In subsequent editions of his works, Fisher explicitly drew a distinction between the use of the p-value for scientific inference – a process of accumulating evidence and revising beliefs – and the Neyman–Pearson method, which he pejoratively termed "Acceptance Procedures." Fisher emphasized that while fixed levels like 5%, 2%, and 1% offer convenience for decision-making, the exact p-value itself carries more information, and the strength of evidence should always be considered provisional and subject to revision with further experimentation. In stark contrast, decision procedures, as envisioned by Neyman and Pearson, demand a clear-cut, binary decision that leads to an irreversible action.

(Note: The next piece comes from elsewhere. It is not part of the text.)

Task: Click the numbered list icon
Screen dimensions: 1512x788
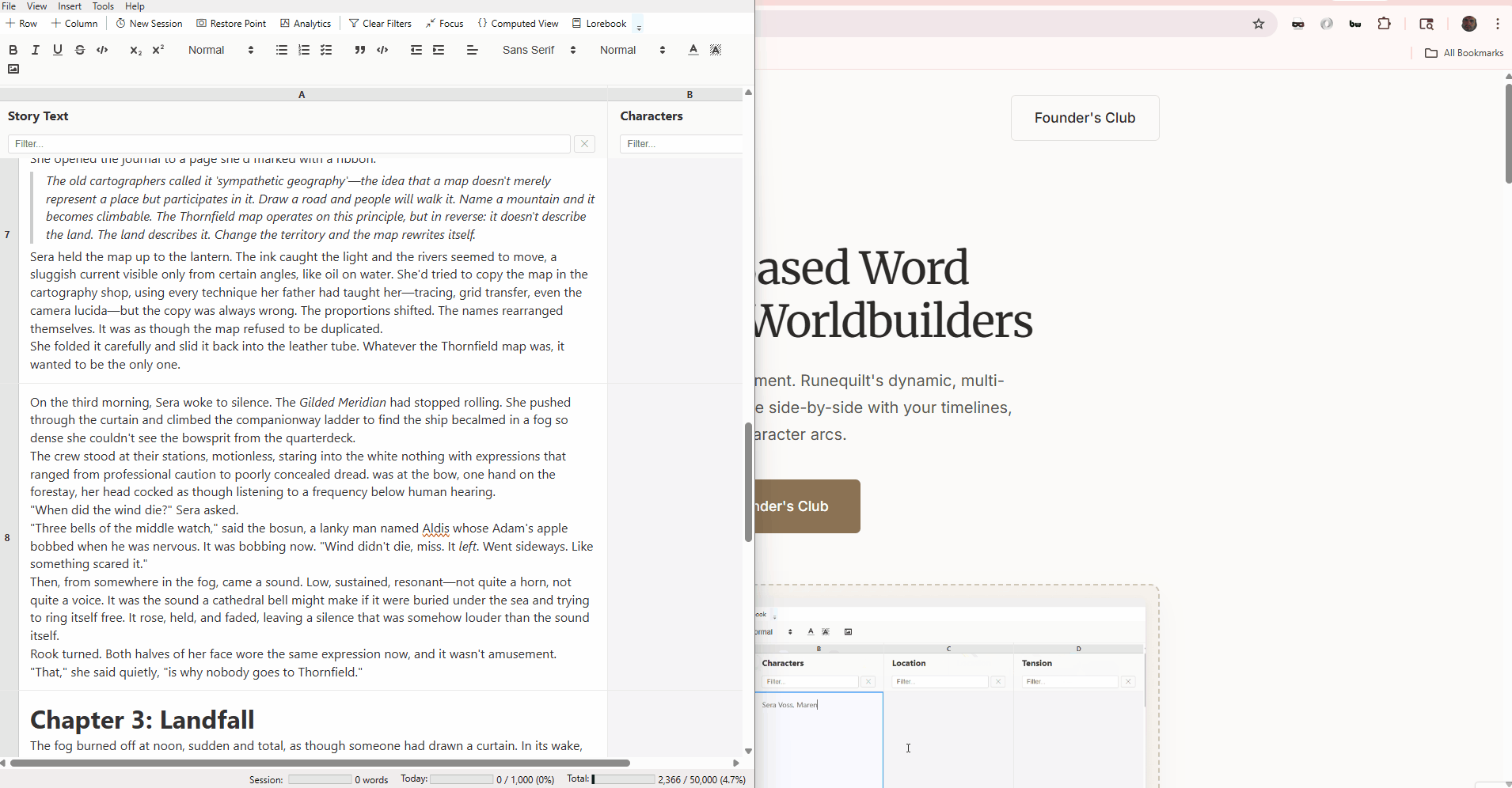Action: (x=304, y=50)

Such procedures, he argued, are grounded in the costs associated with different types of errors, a framework which, in Fisher's view, was largely inapplicable to the fluid and iterative nature of scientific research. A philosophical divide that, frankly, continues to echo in statistical debates today.

Related Indices

The E-value, a term that can be rather confusingly applied to two distinct yet related concepts, both of which are intimately connected to the p-value, plays a significant role in the complex domain of multiple testing. Firstly, the E-value can refer to a more generalized and robust alternative to the traditional p-value, designed to specifically address and accommodate the challenges posed by optional continuation of experiments, a scenario where the standard p-value often falters. Secondly, and perhaps more commonly, "E-value" serves as an abbreviation for "expect value." In this context, it quantifies the expected number of times one would anticipate observing a test statistic that is at least as extreme as the one actually obtained, assuming, of course, that the null hypothesis is true. This "expect value" is simply the product of the total number of tests performed and the individual p-value for a given test.

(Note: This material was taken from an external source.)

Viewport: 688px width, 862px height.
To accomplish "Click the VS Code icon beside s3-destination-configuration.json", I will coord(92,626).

The q-value, another related metric, stands as the direct analog of the p-value but with respect to the positive false discovery rate. It is a crucial tool in the field of multiple hypothesis testing, where numerous hypotheses are tested simultaneously. Its primary function is to help researchers maintain adequate statistical power while rigorously minimizing the overall false positive rate across all tests, a necessary adjustment when casting a wide net for potential discoveries.

The Probability of Direction (pd), offers a Bayesian numerical equivalent to the frequentist p-value. It quantifies the proportion of the posterior distribution that aligns with the sign of the median effect, typically ranging from 50% to 100%. This metric effectively represents the certainty with which an observed effect can be deemed positive or negative within a Bayesian framework.

Finally, "Second-generation p-values" represent an evolution of the traditional p-value concept. These extensions aim to address one of the critical limitations of conventional p-values by explicitly not considering extremely small, and thus practically irrelevant, effect sizes as "significant." They introduce a more nuanced interpretation that incorporates practical relevance alongside statistical evidence, a welcome, if overdue, refinement.

See also

Notes

  1. ^ Italicisation, capitalisation and hyphenation of the term vary. For example, AMA style uses " P value", APA style uses " p value", and the American Statistical Association uses " p -value". In all cases, the "p" stands for probability.
  2. ^ The statistical significance of a result does not imply that the result also has real-world relevance. For instance, a medication might have a statistically significant effect that is too small to be interesting.
  3. ^ To be more specific, the (p = 0.05) corresponds to about 1.96 standard deviations for a normal distribution (two-tailed test), and 2 standard deviations corresponds to about a 1 in 22 chance of being exceeded by chance, or (p \approx 0.045); Fisher notes these approximations.